Não se fala mais no menino

Jeremias Macário

Jeremas Macário

O caso do menino Maicon que foi vítima de uma bala perdida numa ação desastrada da polícia militar, num bairro da periferia de Vitória da Conquista, logo mais estará completando um ano, sem o devido esclarecimento. Os pais não tiveram nem o direito de enterrar seu filho, dignamente.

No Dia dos Pais, no último domingo, Maicon não estava lá para comemorar a data. O tempo foi passando e ninguém tocou mais no assunto, principalmente a mídia, no sentido de cobrar uma satisfação. A sociedade calou-se, assinando embaixo mais um ato de injustiça e atestado de que a lei não é mesmo igual para todos.

No início do desaparecimento do menino, se não me engano em dezembro passado, um representante do Ministério Público Estadual esteve em Conquista, mas nem assim o processo teve a agilidade que merecia.

O exame de DNA do sangue encontrado no chão onde o menino estava, para constatar se era compatível com o do pai, demorou cinco meses para ser feito. Depois do resultado positivo e do possível indiciamento dos militares que estiveram no local e chegaram atirando para separar uma briga de adolescentes, nada mais se divulgou.
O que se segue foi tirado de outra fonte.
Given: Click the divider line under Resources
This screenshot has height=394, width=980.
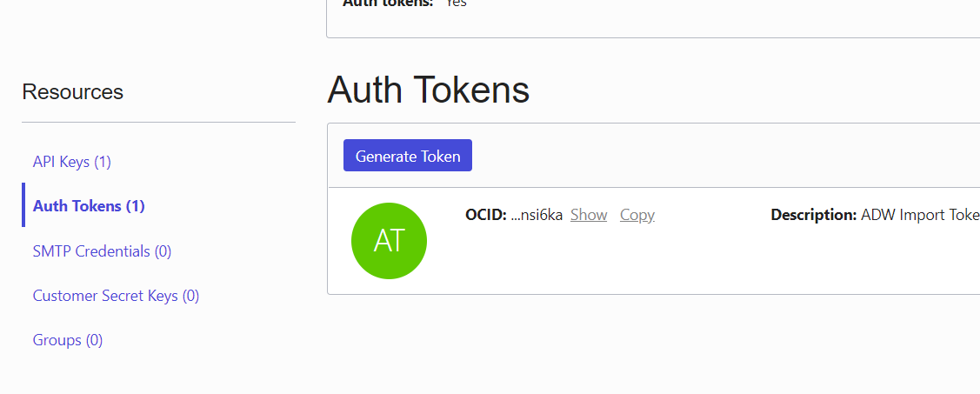Looking at the screenshot, I should 159,122.
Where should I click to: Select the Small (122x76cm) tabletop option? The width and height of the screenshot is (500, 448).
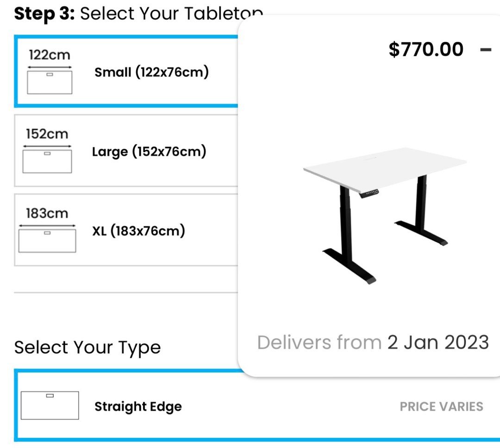pos(125,71)
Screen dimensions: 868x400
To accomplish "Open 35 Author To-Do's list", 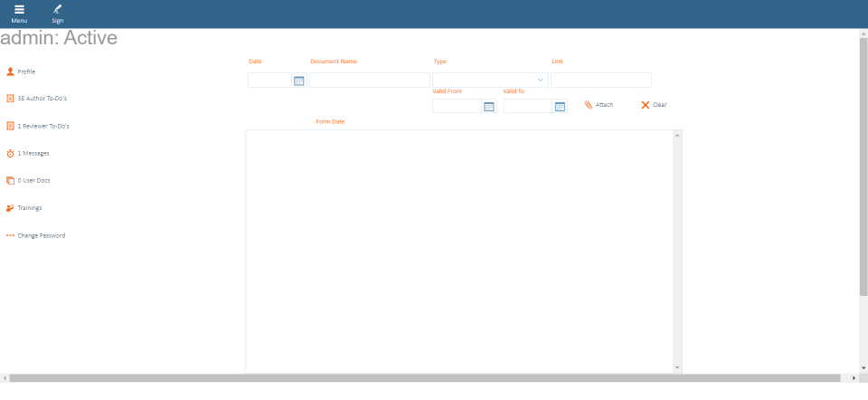I will click(42, 98).
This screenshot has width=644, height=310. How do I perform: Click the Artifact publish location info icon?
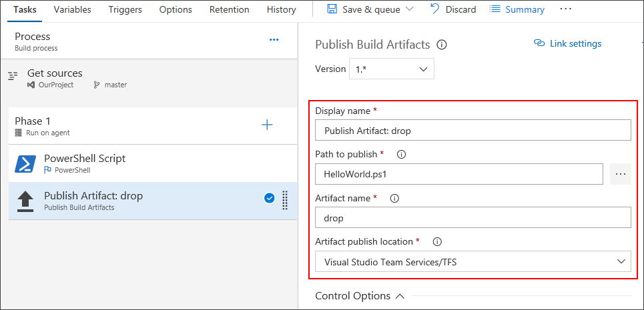438,241
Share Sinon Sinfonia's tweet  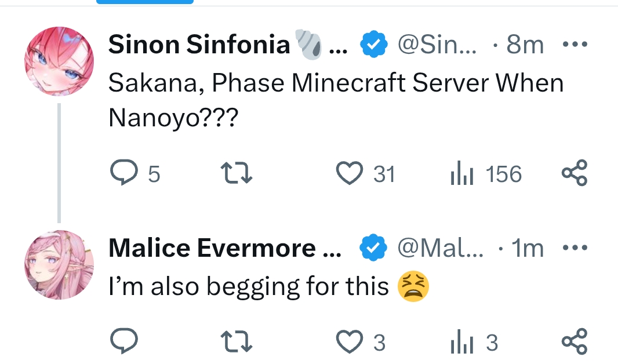pos(575,174)
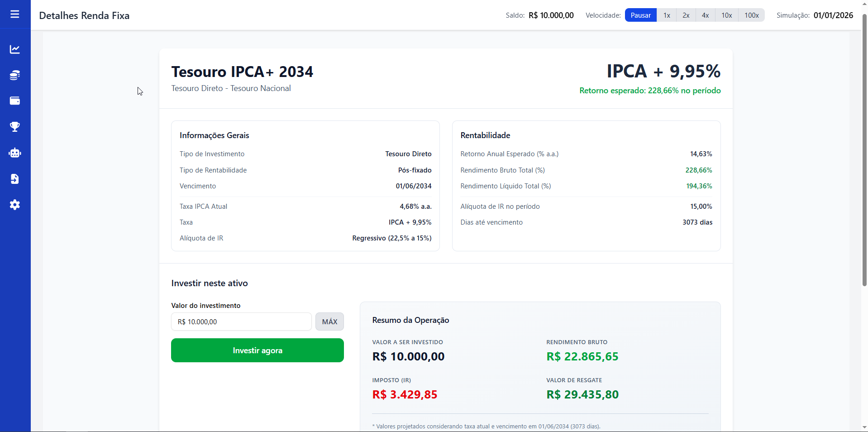Set simulation speed to 1x
Image resolution: width=868 pixels, height=432 pixels.
667,15
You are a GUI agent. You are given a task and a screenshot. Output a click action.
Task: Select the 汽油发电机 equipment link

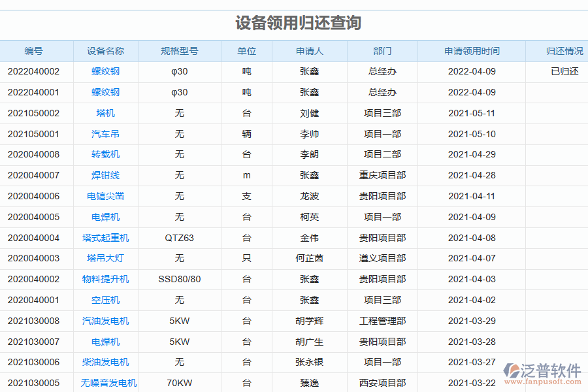pyautogui.click(x=106, y=321)
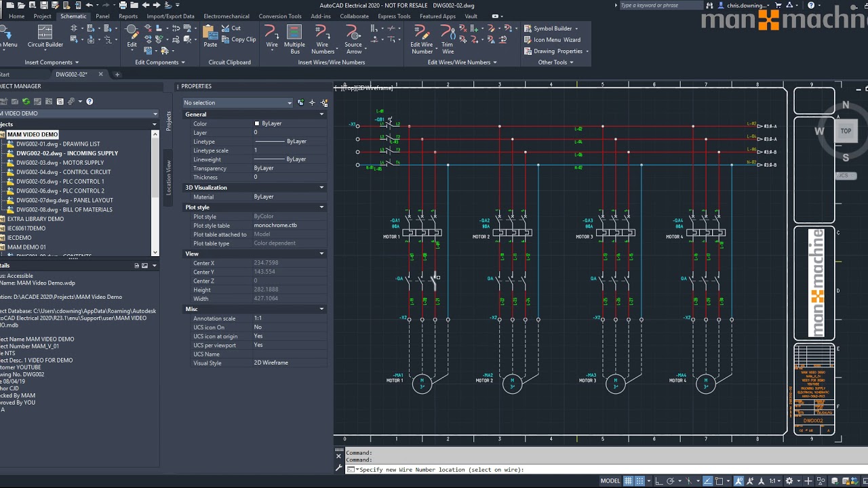Open the Circuit Builder tool

pyautogui.click(x=45, y=37)
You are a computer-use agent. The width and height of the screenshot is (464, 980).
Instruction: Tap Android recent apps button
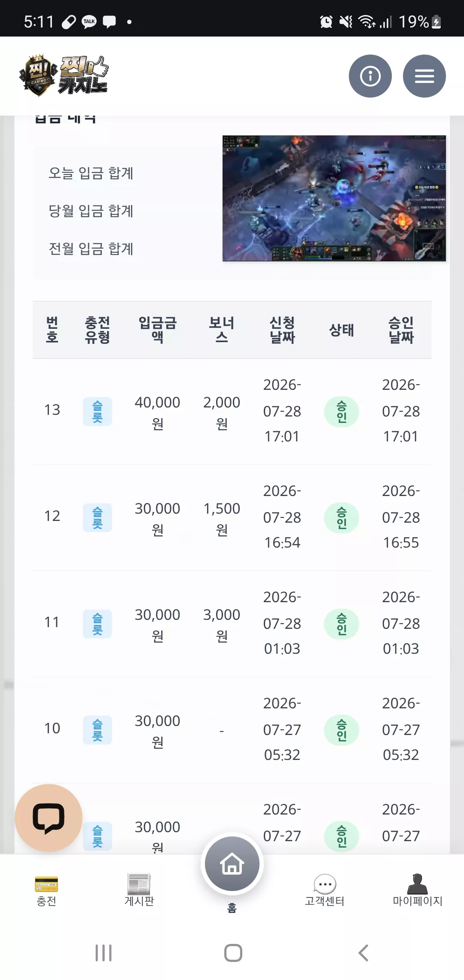[x=104, y=953]
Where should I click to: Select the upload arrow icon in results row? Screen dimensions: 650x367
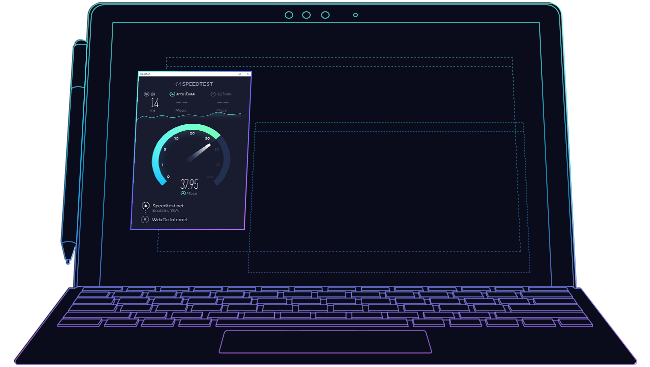pos(213,94)
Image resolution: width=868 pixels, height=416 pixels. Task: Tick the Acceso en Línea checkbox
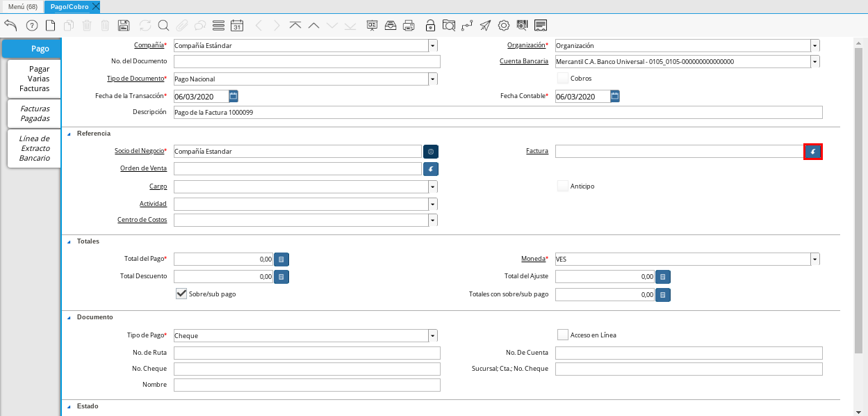point(563,335)
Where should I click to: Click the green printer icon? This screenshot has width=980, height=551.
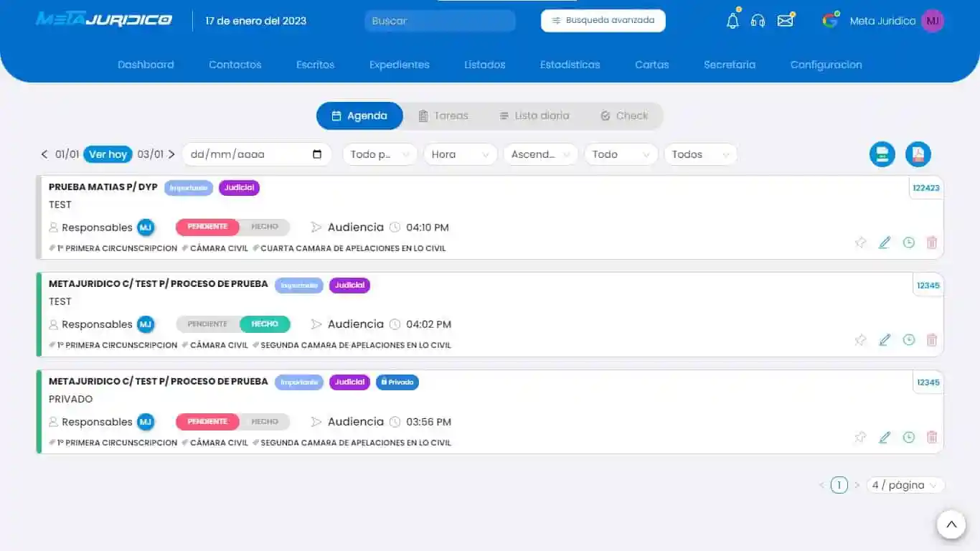[x=882, y=154]
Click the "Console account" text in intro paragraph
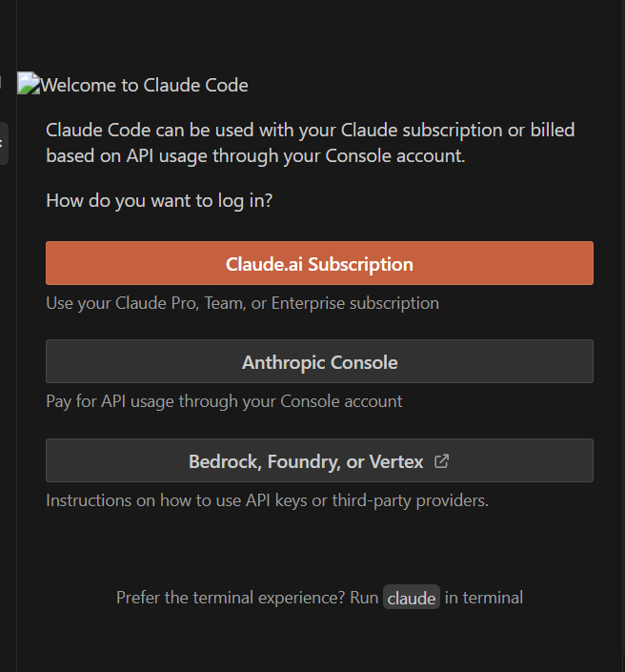This screenshot has width=625, height=672. click(405, 155)
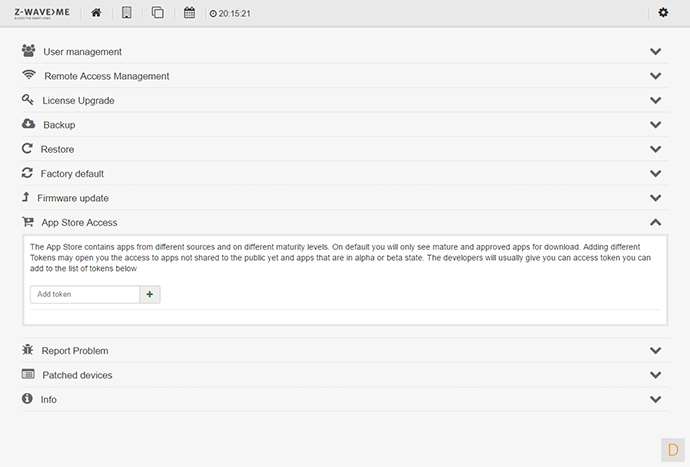Expand the User management section
This screenshot has width=690, height=467.
point(82,51)

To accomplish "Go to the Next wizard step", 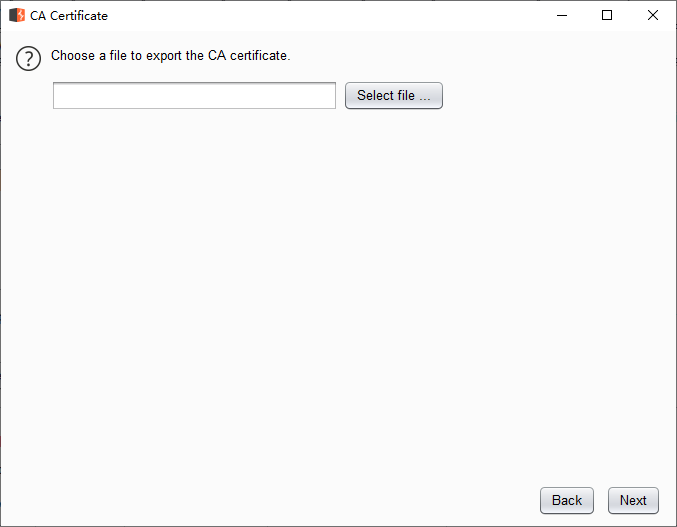I will [x=633, y=500].
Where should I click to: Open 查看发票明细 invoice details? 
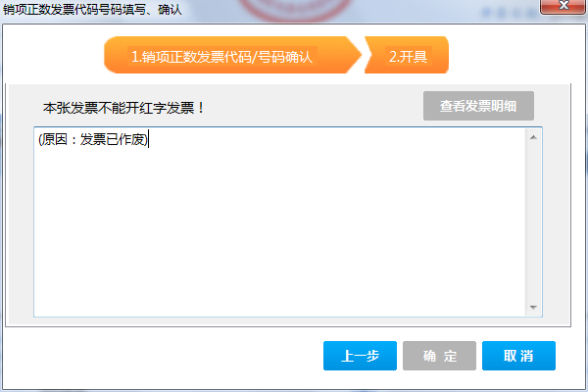point(478,106)
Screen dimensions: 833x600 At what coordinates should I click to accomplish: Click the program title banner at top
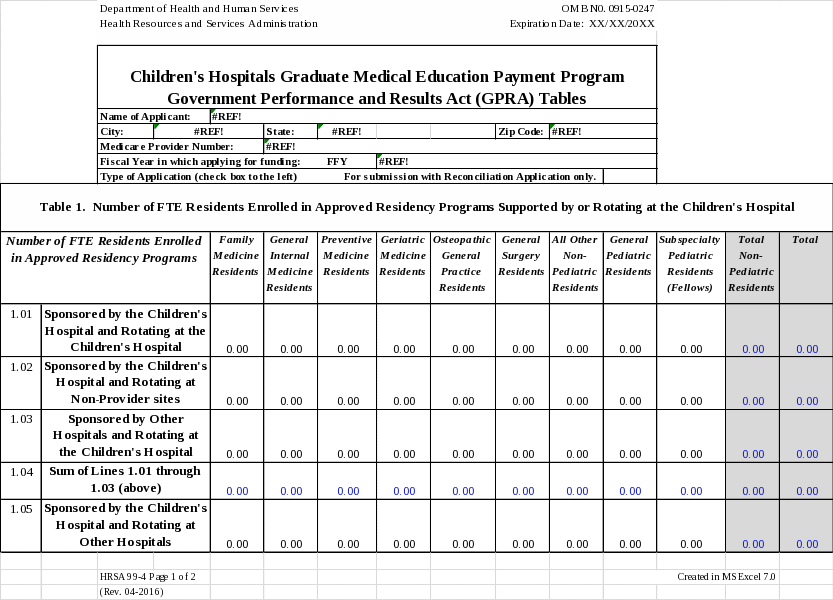377,87
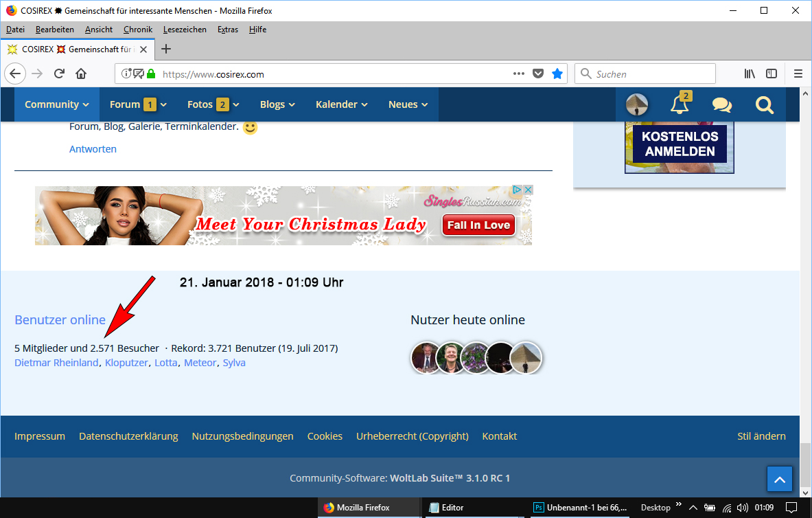Click the bookmark star icon

pyautogui.click(x=557, y=74)
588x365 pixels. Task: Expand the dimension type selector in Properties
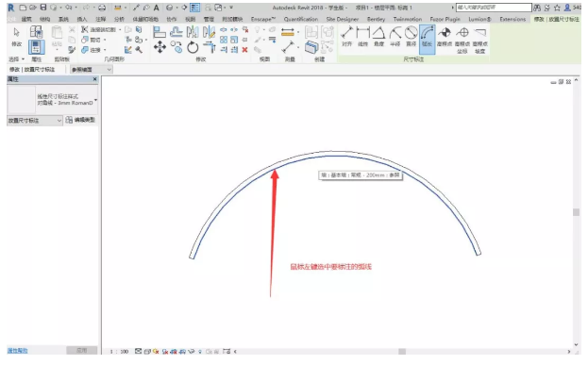coord(53,100)
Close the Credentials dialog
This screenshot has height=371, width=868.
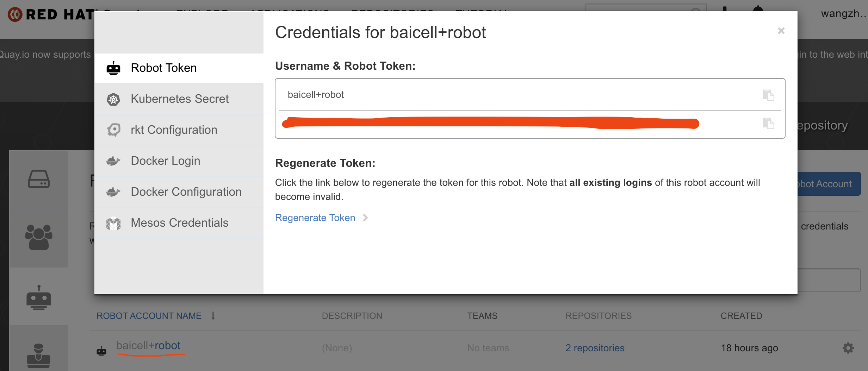coord(781,31)
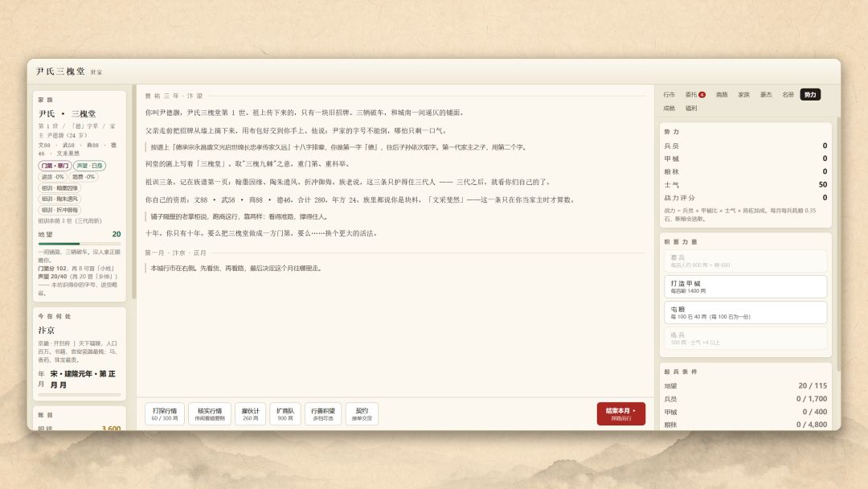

Como escreveu Hannah Arendt sobre os massacres alemães na Segunda Guerra Mundial, nossa sociedade se habituou mesmo com a “banalidade do mal”, e os pobres são as maiores vítimas das matanças. Sabe-se que os pais de Maicon foram ameaçados para que não falassem.

Maicon

Como o mal virou banalidade, creio que os culpados não sentem remorso e dormem com a consciência tranquila, como fazem muitos políticos e governantes quando roubam o dinheiro dos cofres públicos. Afinal, o que é ético para uma pessoa pode não ser para outra, como disse o senador Edison Lobão Filho.

Mas, voltando ao caso do menino, os pais ficaram sozinhos, rogando e mendigando por uma resposta das “autoridades”. Cadê os segmentos ditos organizados da sociedade, que só se levantam quando é coisa do interesse deles? Cadê o Movimento Contra a Morte Prematura, de André Cairo, e de outros que brigam pelo aeroporto, pontes, direitos iguais para as minorias, cotas e água para a cidade? A morte violenta e prematura de um menino pobre não importa muito. Só nos comprometemos com aquilo que não nos ameaça, incomoda ou o que é do interesse próprio.

É essa a democracia envergonhada que vamos deixar para nossas gerações?  Por sua vez, a mídia deixa muito a desejar no que tange ao seu papel de cobrar, pressionar, investigar e mostrar os fatos. Não houve manifestações para que o caso do menino Maicon fosse esclarecido, com a punição dos culpados. Não dá para acreditar em fatalidade e ficar por isso mesmo. Todos nós somos culpados, mas fazemos de conta que não.

Por falar em manifestações e protestos, o gigante Brasil voltou a dormir em berço esplêndido. O Congresso Nacional fez umas gracinhas e continuou falando de costas. Os aviões da FAB vão continuar rasgando os céus nos passeios de curtição dos eleitos e nomeados. As mordomias vão ficar nos mesmos lugares de sempre, com as polpudas indenizações. Os ministérios podem aumentar e mais cadeiras parlamentares devem surgir.

Na certa, devem ter concluído há muito tempo que o gigante é desengonçado, comodista e sem liderança. Não mete medo, mas cuidado que um dia ele pode perder a paciência e degolar as cabeças malvadas. Nem as pesquisas de opinião, condenando suas atitudes abalam os malfeitores. Perdura a “banalidade do mal”, sem limites.

Agora, os lados “opostos” (são os mesmos) se digladiam para ver quem vence o campeonato da corrupção. Uma banda, ou bando, diz que o outro roubou mais e cada um aponta o dedo em riste, ora aliviados por ganhar mais tempo para prosseguir com as safadezas futuras, ora calculando e maquinando como dar o bote para nocautear o “adversário”.

Tudo continua como dantes na casa de Abrantes. Só mudam os rótulos. Subdesenvolvimento vira emergente, corrupção e formação de quadrilha vira cartel, transporte público passa a ser denominado de mobilidade urbana, operários explorados são aliciados como colaboradores, negro é chamado de afrodescendente, ladroagem é só desvio de recursos, velho e idoso é terceira idade, indignação vira vandalismo.

Enquanto isso, as raposas permanecem tomando conta dos mesmos galinheiros das enganosas e mentirosas CPIs. Os mensalões e as investigações mais parecem estórias do fim do mundo. A impunidade é a suprema lei de todas as leis e ainda nos iludimos de que somos todos iguais.


Uma Resposta para “Não se fala mais no menino”

  1. QUEM?

    Neste país os lobões, tem sempre razão,caro jornalista!